→ **EXERCISE DIRECTIONS**
The output must start at the line containing "Click the red 共有の停止 stop share button" in the records below and stop at the last line, matching each line exactly and leaving out every picture.

Stored data entries
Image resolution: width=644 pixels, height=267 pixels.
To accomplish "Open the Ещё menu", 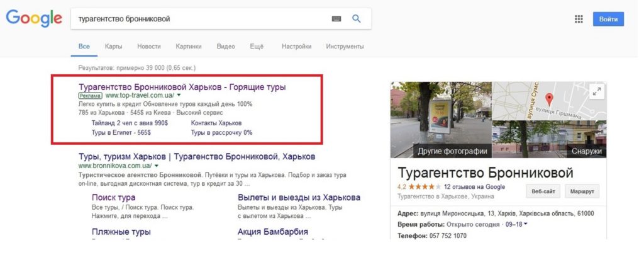I will pos(257,47).
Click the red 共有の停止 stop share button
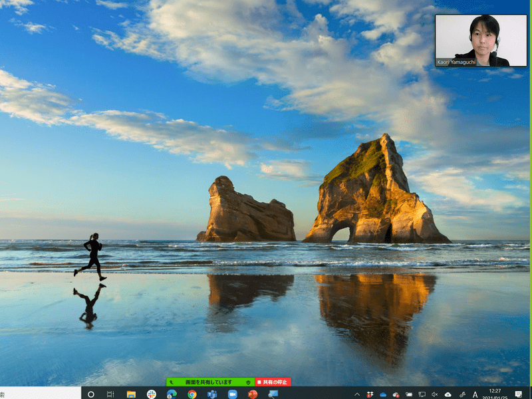Viewport: 532px width, 399px height. pos(273,382)
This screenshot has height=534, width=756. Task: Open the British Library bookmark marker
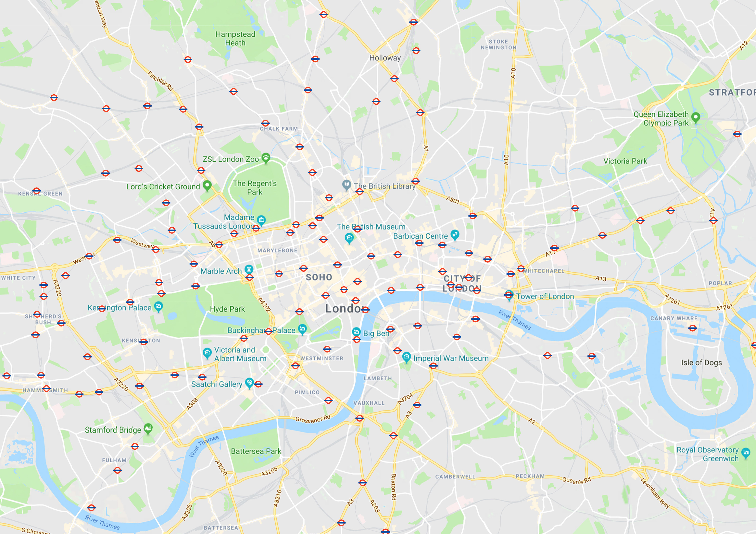346,185
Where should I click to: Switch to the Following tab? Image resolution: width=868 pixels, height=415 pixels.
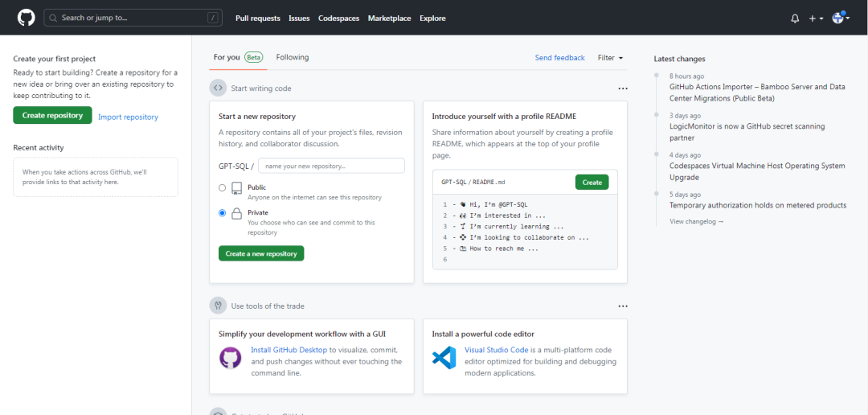292,57
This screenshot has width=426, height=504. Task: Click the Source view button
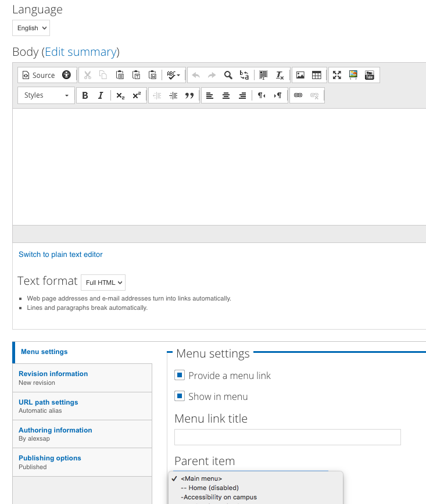click(x=38, y=75)
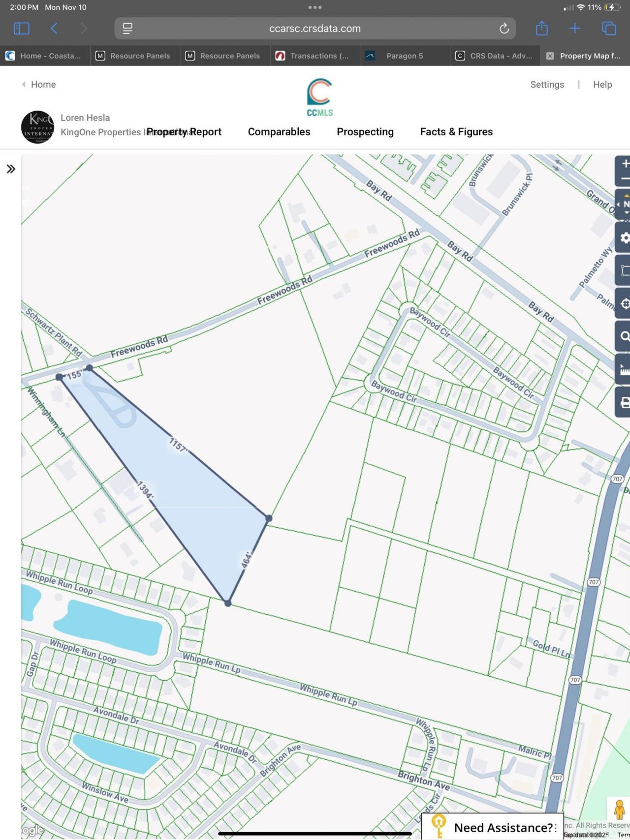Open map settings gear tool
630x840 pixels.
pos(624,238)
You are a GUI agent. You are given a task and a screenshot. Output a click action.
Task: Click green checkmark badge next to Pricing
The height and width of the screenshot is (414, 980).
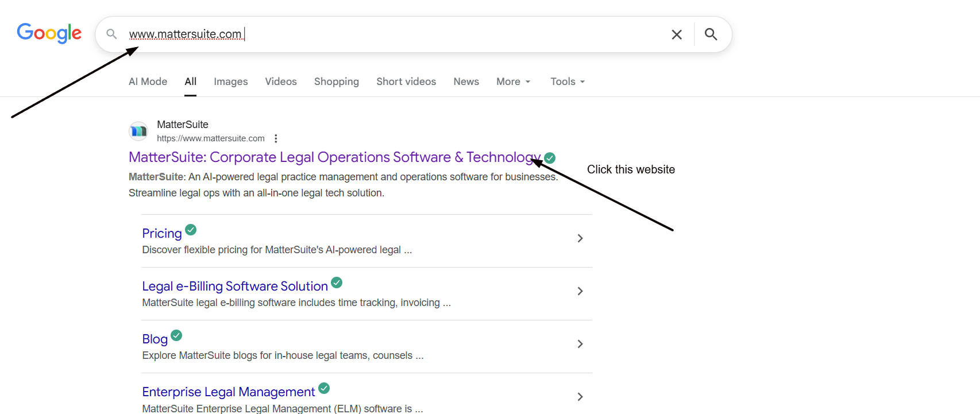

→ **TASK SOLUTION**
Click the red 共有の停止 stop share button
Viewport: 532px width, 399px height. pos(273,382)
This screenshot has height=534, width=756. Task: Open the British Library bookmark marker
346,185
Where should I click to: Switch to the Following tab? Image resolution: width=868 pixels, height=415 pixels.
292,57
This screenshot has width=426, height=504. Task: Click the Source view button
click(x=38, y=75)
Open map settings gear tool
630x840 pixels.
pos(624,238)
You are a GUI agent. You are given a task and a screenshot. Output a click action.
Task: Click green checkmark badge next to Pricing
The height and width of the screenshot is (414, 980).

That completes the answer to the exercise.